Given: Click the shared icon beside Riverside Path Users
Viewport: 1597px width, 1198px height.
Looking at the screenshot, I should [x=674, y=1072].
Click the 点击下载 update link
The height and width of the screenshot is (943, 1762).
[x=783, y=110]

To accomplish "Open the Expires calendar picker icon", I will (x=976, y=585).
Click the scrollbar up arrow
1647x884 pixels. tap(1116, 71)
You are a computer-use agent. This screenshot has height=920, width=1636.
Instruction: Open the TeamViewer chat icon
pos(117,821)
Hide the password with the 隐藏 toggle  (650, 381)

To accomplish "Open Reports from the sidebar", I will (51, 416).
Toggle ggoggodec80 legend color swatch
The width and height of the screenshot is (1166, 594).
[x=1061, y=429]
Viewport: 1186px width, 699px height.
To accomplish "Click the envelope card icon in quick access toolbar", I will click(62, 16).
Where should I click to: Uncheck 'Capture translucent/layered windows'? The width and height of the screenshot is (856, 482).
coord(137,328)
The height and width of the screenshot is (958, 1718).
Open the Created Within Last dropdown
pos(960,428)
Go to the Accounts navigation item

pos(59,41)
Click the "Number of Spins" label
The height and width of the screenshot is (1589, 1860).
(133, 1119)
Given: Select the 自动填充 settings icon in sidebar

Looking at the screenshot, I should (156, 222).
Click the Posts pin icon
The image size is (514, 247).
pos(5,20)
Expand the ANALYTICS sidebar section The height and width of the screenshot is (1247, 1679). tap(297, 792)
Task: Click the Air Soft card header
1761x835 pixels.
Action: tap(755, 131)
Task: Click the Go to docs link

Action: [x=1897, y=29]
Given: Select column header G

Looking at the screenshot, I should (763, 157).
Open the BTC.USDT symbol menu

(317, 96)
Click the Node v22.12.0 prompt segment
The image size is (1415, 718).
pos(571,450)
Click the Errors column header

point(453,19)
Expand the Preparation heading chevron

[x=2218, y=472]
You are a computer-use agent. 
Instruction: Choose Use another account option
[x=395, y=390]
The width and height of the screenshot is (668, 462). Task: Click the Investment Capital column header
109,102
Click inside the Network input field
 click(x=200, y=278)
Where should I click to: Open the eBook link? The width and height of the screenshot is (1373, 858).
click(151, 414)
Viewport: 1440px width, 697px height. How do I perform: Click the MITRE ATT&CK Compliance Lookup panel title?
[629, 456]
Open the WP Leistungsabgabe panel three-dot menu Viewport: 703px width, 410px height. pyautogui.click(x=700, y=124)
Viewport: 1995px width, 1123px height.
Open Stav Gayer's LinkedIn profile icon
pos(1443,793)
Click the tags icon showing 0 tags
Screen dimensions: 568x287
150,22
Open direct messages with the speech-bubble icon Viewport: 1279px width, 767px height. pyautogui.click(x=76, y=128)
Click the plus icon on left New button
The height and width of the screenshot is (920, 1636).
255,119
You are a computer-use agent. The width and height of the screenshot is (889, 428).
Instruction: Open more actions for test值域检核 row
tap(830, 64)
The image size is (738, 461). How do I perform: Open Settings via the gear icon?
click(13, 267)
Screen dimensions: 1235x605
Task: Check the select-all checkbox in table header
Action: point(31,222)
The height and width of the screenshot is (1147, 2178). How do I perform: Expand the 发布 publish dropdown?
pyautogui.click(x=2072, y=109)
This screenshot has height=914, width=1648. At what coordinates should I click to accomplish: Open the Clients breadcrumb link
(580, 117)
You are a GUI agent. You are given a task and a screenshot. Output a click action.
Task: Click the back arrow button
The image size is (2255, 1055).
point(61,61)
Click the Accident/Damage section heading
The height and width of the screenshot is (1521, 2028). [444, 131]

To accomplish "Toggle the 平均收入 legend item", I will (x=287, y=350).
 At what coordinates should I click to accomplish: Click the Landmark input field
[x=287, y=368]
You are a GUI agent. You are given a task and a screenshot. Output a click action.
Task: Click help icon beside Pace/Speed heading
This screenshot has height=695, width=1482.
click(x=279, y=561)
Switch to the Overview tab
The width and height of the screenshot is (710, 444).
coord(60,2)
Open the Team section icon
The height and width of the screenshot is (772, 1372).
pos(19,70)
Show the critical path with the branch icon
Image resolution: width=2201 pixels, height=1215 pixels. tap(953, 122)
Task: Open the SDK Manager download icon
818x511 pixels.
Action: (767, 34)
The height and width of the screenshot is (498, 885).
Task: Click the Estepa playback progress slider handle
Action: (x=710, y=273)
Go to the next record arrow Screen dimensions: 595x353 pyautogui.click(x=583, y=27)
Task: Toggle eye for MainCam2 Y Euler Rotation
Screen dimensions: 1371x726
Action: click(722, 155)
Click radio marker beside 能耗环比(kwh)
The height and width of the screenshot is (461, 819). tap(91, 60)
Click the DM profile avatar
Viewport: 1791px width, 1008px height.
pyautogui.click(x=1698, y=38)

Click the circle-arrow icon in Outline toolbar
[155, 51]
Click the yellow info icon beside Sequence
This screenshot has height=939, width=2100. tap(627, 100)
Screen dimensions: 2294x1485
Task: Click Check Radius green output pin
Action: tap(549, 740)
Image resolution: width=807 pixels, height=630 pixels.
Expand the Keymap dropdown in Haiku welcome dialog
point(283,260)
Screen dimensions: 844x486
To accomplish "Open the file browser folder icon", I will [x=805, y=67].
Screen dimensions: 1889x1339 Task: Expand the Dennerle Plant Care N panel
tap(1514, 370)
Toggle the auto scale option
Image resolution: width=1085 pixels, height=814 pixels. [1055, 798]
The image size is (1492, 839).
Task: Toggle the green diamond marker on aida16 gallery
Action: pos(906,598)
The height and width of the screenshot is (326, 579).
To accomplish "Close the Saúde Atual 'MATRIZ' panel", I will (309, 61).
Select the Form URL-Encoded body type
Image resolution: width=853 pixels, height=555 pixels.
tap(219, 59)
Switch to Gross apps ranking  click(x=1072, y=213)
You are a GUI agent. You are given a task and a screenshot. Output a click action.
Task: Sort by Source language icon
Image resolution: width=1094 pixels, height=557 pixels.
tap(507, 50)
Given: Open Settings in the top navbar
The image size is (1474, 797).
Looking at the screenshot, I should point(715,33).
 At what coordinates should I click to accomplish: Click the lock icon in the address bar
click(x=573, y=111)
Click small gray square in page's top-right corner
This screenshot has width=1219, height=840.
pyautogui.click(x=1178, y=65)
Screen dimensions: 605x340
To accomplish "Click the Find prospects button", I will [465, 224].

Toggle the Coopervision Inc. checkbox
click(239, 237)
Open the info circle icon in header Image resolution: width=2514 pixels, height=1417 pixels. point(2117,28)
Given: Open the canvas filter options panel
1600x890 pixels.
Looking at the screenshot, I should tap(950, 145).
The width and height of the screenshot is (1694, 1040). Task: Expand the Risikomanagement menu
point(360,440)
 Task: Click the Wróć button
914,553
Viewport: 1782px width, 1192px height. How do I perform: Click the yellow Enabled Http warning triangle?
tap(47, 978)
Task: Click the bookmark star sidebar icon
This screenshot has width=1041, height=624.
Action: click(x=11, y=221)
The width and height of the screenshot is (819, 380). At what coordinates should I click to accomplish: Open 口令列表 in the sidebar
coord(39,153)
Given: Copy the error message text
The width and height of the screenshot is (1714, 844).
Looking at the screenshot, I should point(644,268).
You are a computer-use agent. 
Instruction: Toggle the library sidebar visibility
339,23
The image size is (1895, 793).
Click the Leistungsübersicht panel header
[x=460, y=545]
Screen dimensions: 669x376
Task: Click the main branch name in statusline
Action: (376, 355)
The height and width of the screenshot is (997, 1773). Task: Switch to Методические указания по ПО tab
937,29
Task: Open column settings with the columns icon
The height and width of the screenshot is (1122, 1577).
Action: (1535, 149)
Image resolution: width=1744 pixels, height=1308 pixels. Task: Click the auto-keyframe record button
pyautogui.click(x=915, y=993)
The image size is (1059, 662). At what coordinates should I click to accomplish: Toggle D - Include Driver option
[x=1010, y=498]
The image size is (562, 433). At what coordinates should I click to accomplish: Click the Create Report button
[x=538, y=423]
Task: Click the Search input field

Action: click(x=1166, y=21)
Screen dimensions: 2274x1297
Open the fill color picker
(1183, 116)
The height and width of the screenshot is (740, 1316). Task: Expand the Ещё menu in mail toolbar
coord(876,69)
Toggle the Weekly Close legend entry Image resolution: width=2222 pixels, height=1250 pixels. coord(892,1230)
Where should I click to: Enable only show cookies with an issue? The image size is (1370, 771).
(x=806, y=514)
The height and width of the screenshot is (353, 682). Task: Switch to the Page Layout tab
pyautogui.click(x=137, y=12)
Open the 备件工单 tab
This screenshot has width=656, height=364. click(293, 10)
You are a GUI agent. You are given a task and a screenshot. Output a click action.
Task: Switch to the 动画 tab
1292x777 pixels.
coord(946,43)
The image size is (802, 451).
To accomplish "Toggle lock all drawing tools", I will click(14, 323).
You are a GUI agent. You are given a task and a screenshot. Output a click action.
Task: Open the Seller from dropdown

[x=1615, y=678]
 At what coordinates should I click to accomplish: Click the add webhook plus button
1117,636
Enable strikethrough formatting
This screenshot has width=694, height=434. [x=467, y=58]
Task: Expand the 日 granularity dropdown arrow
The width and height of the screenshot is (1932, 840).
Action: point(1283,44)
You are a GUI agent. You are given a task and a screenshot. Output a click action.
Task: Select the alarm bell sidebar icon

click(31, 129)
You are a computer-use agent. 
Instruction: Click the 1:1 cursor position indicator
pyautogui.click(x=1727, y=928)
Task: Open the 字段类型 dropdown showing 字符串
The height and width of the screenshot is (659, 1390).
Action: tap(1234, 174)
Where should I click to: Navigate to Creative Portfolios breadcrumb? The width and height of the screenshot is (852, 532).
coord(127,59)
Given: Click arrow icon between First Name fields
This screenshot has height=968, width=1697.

____________________

**What you should do:**
What are the lines above, starting at the one with "Click the scrollbar up arrow" and ending at the one with "Hide the password"? Give them again exactly, and only them.

**Solution for this exercise:**
Click the scrollbar up arrow
1647x884 pixels. tap(1116, 71)
You are a computer-use agent. This screenshot has height=920, width=1636.
Instruction: Open the TeamViewer chat icon
pos(117,821)
Hide the password with the 隐藏 toggle  (650, 381)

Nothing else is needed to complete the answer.